Sie können sich nachher entscheiden, wie Sie wollen. Aber Sie machen es sich zu leicht, wenn Sie Argumente .einfach abschieben.
Wenn Sie den 27 führenden Geistlichen der Evangelischen Kirche sagen, daß über ihre Gewissensfragen längst entschieden sei, daß am 6. September darüber in einer bestimmten Weise entschieden worden sei, dann haben Sie damit völlig mißverstanden, was es mit der Frage des Gewissens auf sich hat. Daß es gerade eine evangelische Abgeordnete gewesen ist, die eine solche Frage gestellt hat, ist für mich außerordentlich schmerzlich gewesen.
Meine sehr verehrten Damen und Herren, haben Sie nicht genau so gut an das Volk appelliert? Ist nicht der Herr Bundeskanzler auch draußen herumgezogen und hat geredet? Das ist ein Recht, das ihm niemand bestreiten kann; die Frage ist, wie man redet.
Daß da und dort etwas vielleicht auch über die Stränge geschlagen wird, will ich gar nicht bestreiten. Aber ob ein kleiner Versammlungsredner über die Stränge schlägt oder ob es der Herr Bundeskanzler tut, das ist ein Riesenunterschied.
Ich glaube, man kann den Herrn Bundeskanzler von dem Vorwurf nicht freisprechen, daß er, wie so oft, auch diesmal wieder sein Amt als Bundeskanzler mißbraucht hat, indem er in dieser Weise Propaganda gemacht hat.
— Ich weiß, was ich sage, und ich wäre in der Lage, dem Herrn Bundeskanzler noch eine ganze Reihe von Belegen dafür zu bringen.
— Ich rede genau zu dem, wozu der Herr Kollege Schneider gesprochen hat.
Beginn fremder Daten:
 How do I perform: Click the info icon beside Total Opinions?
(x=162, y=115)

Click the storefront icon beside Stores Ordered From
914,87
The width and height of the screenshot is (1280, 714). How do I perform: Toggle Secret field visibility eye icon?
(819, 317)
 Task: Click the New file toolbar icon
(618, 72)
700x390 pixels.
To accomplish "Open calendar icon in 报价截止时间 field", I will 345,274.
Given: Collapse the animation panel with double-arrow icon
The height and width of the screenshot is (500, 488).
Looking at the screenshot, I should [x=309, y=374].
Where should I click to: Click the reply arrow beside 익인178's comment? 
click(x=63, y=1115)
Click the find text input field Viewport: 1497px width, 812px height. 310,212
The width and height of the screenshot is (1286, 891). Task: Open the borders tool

Da haben Sie nicht „zur Sache" gerufen. Seien Sie doch ein bißchen objektiv, Herr Kollege!
Ich glaube sagen zu dürfen: wenn der Herr Bundeskanzler von dem „roten Salat" und den „grünen Blättern" gesprochen hat, hat er aus dem Unterbewußtsein etwas gesagt, dessen er sich nicht recht bewußt ist. Diese „grünen Blätter", diese hervorragenden Leute, die um ihres Gewissens willen für ihr Volk reden — und die auch für ihr Volk bereits gelitten haben; denn es sind viele Männer der Bekennenden Kirche mit dabei —, diese Männer und diese Frauen, die als „grüner Salat" bezeichnet werden, sind vielleicht die grünen Reiser am Stamm unseres Volkes, und wir hoffen, daß diese grünen Reiser für unser Volk noch etwas Gutes bedeuten können.